I’m not sure it will ultimately be enough to get the job done, all things considered, but the PBoC’s decision to effectively remove a barrier to speculation against the yuan (that’s a crude way to describe it, but it gets the point across) by cutting a reserve requirement put in place in the days following the devaluation in 2015 seems to have succeeded in putting the brakes on the rally – if only for a day.
It also didn’t hurt that the PBoC set the fix weaker than expected. The reference rate was strengthened by 0.05% to 6.4997 on Monday versus estimates of 6.4834. That said, the PBoC has strengthened the reference rate by 2.4% over an 11-day stretch, the longest run of stronger fixings in history.
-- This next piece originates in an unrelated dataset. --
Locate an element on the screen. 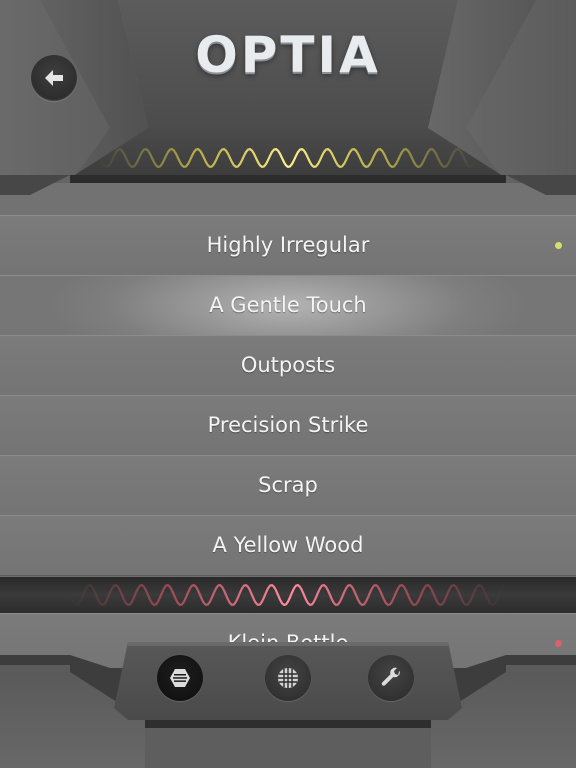 This screenshot has width=576, height=768. list-item: Precision Strike is located at coordinates (288, 426).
So despite the obvious appreciation pressure, between the weaker-than-expected fixing and the psychological effect the removal of the reserve requirement on FX derivatives is exerting, the offshore yuan is down the most against the dollar since February…
…while USDCNY is up the most since early 2016, which you’ll recall was the last time the depreciation pressure was really intense…
Notably, O/N CNH Hibor rose 78 bps — the most since June 1 — to 2.29433%. “Removal of reserve requirement on FX forwards will likely lead to a widening of USD/CNH-USD/CNY spot near term, which may drain CNH liquidity,†Becky Liu, head of China macro strategy at Standard Chartered in Hong Kong said. Anyway, we’ll see. For today at least, the yuan is on the defensive.